I have a recurring dream.
The circumstances are always different, but the underlying theme is always the same.
I'm supposed to be somewhere, and I'm not ready to go, and time is ticking away, and I'm supposed to pack -- or get dressed -- and a deadline looms. And I'm stressing ... and worrying ...
And then I wake up.
Every. single. time.
It's a stress dream, this I know. My version of the "public speaking in your underwear" or "showing up for the final and knowing you have no clue what class you are taking" dreams.
Sometimes I'm in a hotel and I know my plane takes off at 6 a.m. and it's 5:30 and I'm not even packed and ... oops.
Sometimes I'm in a dorm room and I'm leaving college to go home and I haven't packed up my stuff and my plane leaves in an hour and ... oops.
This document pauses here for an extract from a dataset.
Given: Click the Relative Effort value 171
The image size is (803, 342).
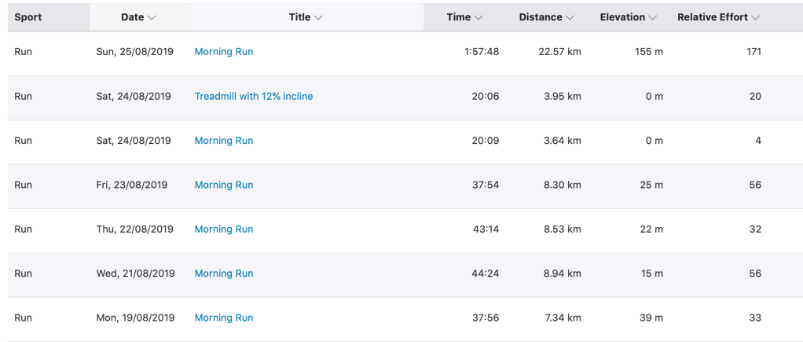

Sometimes I am supposed to be on stage with my chorus and I don't have my makeup and our call time is minutes from now and ... oops.
That was the dream I had the other night. We just came off of competition season for my chorus. In my dream, I knew I had to be onstage in 30 minutes, about 90 miles from home.
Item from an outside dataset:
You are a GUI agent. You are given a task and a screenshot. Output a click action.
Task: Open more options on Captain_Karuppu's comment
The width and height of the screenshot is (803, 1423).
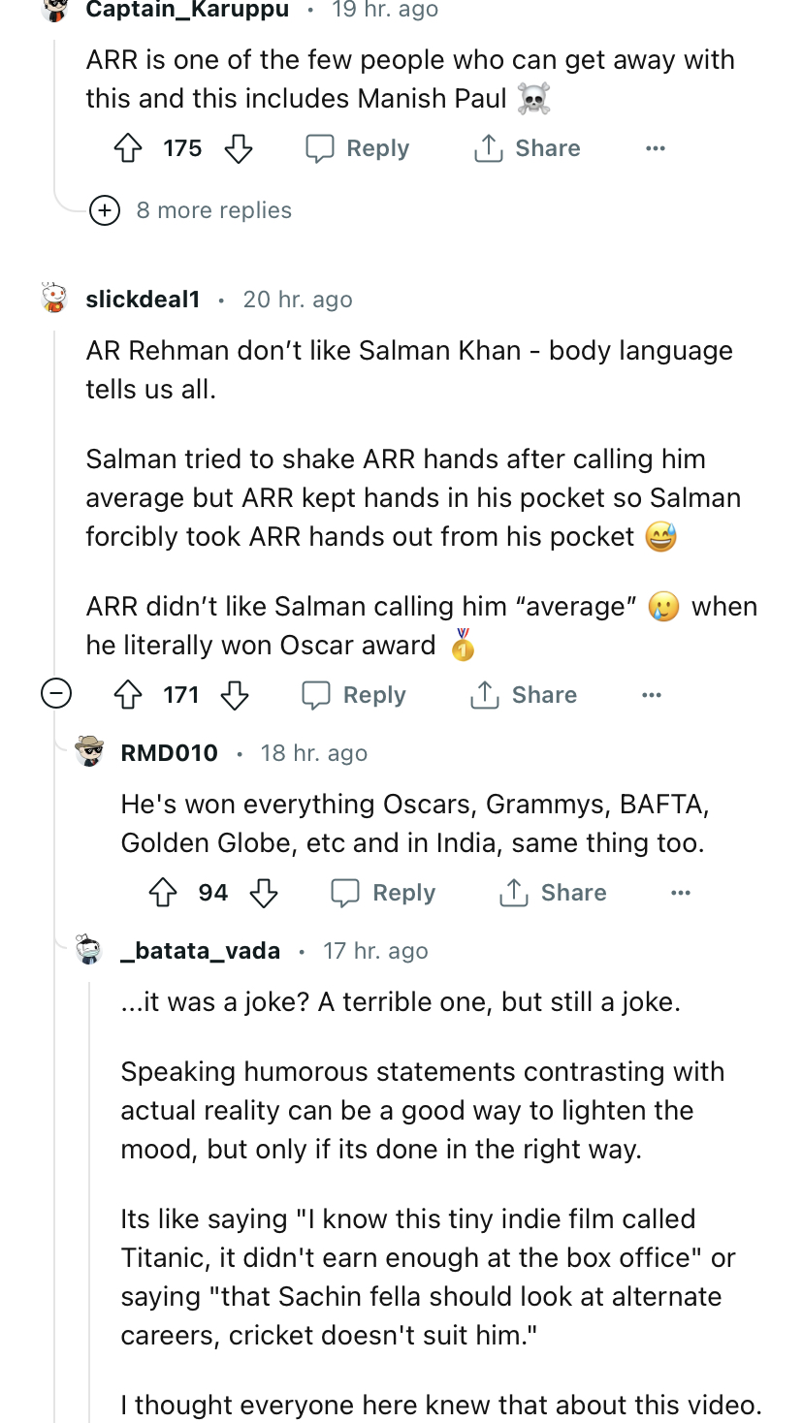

And I was still in my bedroom, looking for my mascara.
Somehow, though, I ended up in the auditorium, all dressed and made up, but as I rushed inside, the chorus had already taken the stage. I sat in the audience and sobbed.
And somehow, sitting next to me was my director, even though she actually would have been on stage directing my chorus mates.
In my dream, she put her arm around my shoulders and told me, "It's ok, you missed this one, but it's ok, don't worry."
If that had been real life, she would have ripped me a new orifice in my derriere for missing the performance, but never mind that part.
The important part -- in my opinion -- was this:
The dream was completed. I was late, I missed my deadlines, I was upset and beating myself up, but I didn't die and I was told that "it was ok."
What is different since the last time I had this dream?
I left the newspaper business. I left the stress behind. I found something that makes me happy.
And I brought closure to my recurring nightmare.
Ahhh. Life is good.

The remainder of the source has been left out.